Ad esempio il design dell’intero piano “Sottosopra” è dedicato alle passioni dei membri del nostro team: ci sono aree sport, freestyle, murales, un mini zoo club totalmente dedicata ai bambini, una agorà e una sala strategica con un tavolo immenso con disegnata una enorme mappa di Risiko. Il resto dell’ufficio è, poi, dedicato al viaggio, e ogni sala è firmata da qualcuno del team, per favorire l’empatia dei dipendenti con l’ufficio stesso. Abbiamo anche una foresteria, con stanze dedicate ciascuna ad una generazione: anni 20, anni 60, 80, 90 e all’interno avevamo creato anche un cineforum e una libreria”.
Come è stato vissuto il workplace durante la pandemia?
Questo è uno spazio che ti dà un’energia pazzesca nella misura in cui hai 300 persone presenti e con diversi eventi. Il centro è l’area caffetteria all’ingresso, un crocevia di nuove generazioni, il cuore pulsante di questo campus. Un luogo di incontro, dunque. In alcuni momenti, devo dire, che nel vuoto si sentiva l’eco della solitudine: la community fa parte del nostro del DNA, mancava quindi quella vibrazione che si percepisce.

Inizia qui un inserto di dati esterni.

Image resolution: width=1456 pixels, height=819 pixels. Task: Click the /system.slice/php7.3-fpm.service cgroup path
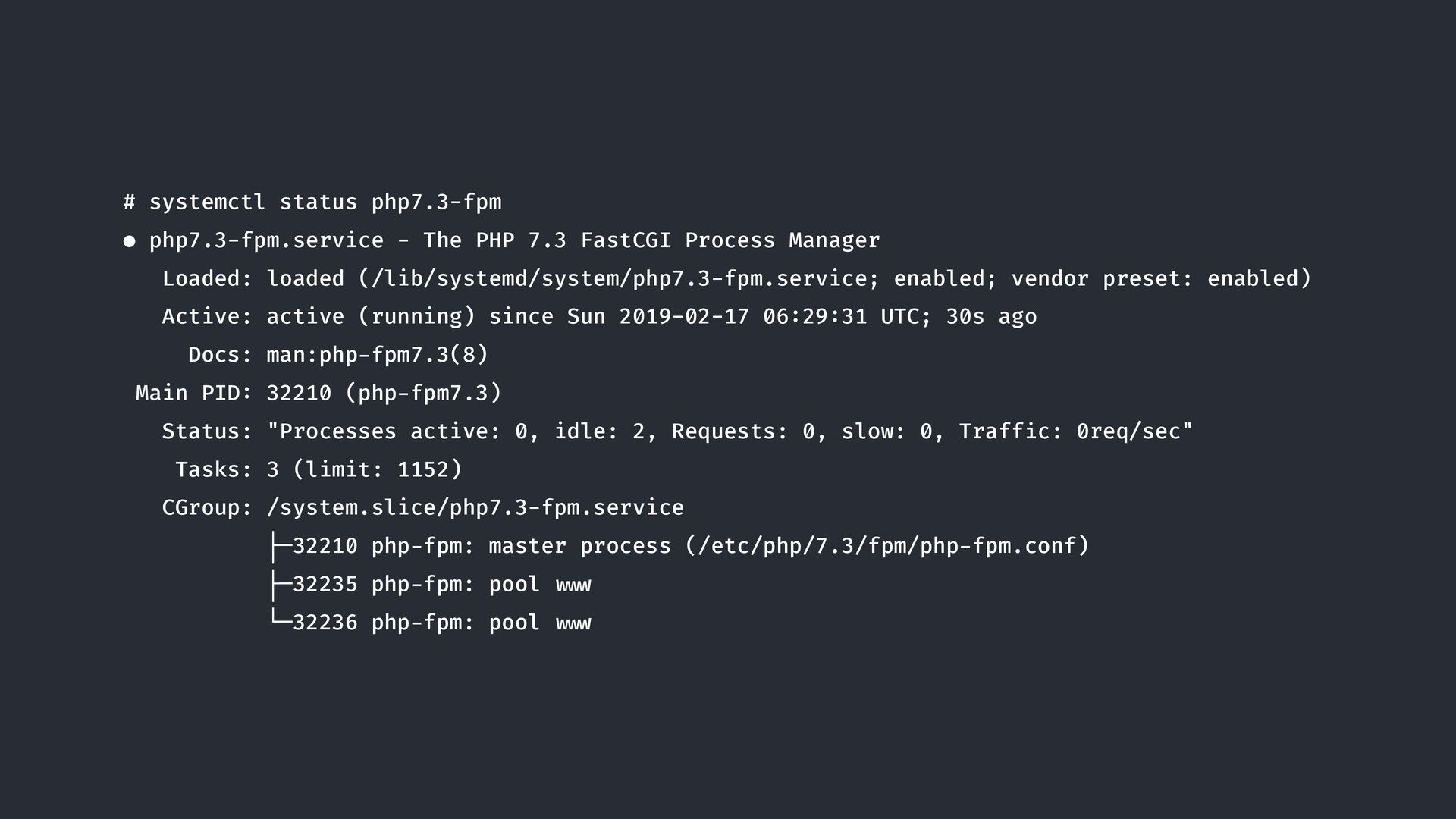[x=475, y=507]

In questo momento, lo spazio è tornato frequentabile, nel rispetto delle nuove condizioni. Per fortuna è molto grande (4100 metri quadrati) perché nasceva per essere uno spazio dove ognuno potesse muoversi liberamente. Alla fine questo ti permette di poter frequentare lo spazio, abbastanza liberamente e utilizzando dei dispositivi di protezione individuale, come la mascherina. Al di là della pandemia, era un workplace progettato per essere uno spazio moderno, non avrà bisogno di rivoluzioni.
Come vi siete adattati alla realtà della pandemia? Quali sono stati i punti di forza e quelli più critici?
In generale, il nostro maggiore punto di forza è stato la comunicazione interna: comunicare il più possibile e nel modo più trasparente possibile, a tutto il gruppo di lavoro e alle communities afferenti, in un momento in cui tutti erano chiusi nelle nostre case.
Essendo abituati a trattare la materia del crisis management, siamo stati pronti e reattivi. Abbiamo lavorato per trasformare tutti i documenti nel cloud e, anche quando si poteva tornare in ufficio, abbiamo puntato sul concedere la massima libertà di decisione e con la massima trasparenza. L’obiettivo era che tutti si sentissero al sicuro e performanti.
Dall’altra parte, invece, le difficoltà sono derivate dal fatto che la nostra community si basa molto su aspetti di interazione e unione fisica. Per quanto noi fossimo organizzati per una certa percentuale di lavoro in remoto, il full remote non era paventato. Ci abbiamo messo un po’ a livello di leadership a trovare un nuovo ritmo. Inoltre, un’ulteriore difficoltà dipendeva dal fatto che il nostro core business ha avuto un colpo grosso: rispetto ad altri business, ci siamo dovuti reinventare il lavoro.
Qual è stata un’esperienza significativa di questi ways of working ibridi?
A Natale abbiamo fatto una merenda per farci gli auguri: la metà del team era presente fisicamente, l’altra metà era in remoto. Un’esperienza che non è banale, perché il team vive contemporaneamente due esperienze diverse. Il debrief è che si può migliorare: è mancata, soprattutto, l’interazione, perché sostanzialmente è mancato uno spazio di condivisione, nonostante ci fosse un addetto con la telecamera con il compito di cercare di far vivere in prima persona l’evento a chi era in remoto. Credo che il lavoro ibrido porti alla necessità di una nuova integrazione, e all’emergere di nuove figure professionali come una persona interamente dedicata a gestire questa interazione, una sorta di “intrattenitore digitale”. Non un compito banalissimo, soprattutto in questo tipo di eventi.
Testo di Gabriele Masi.
Foto e video per cortesia di OneDay Group.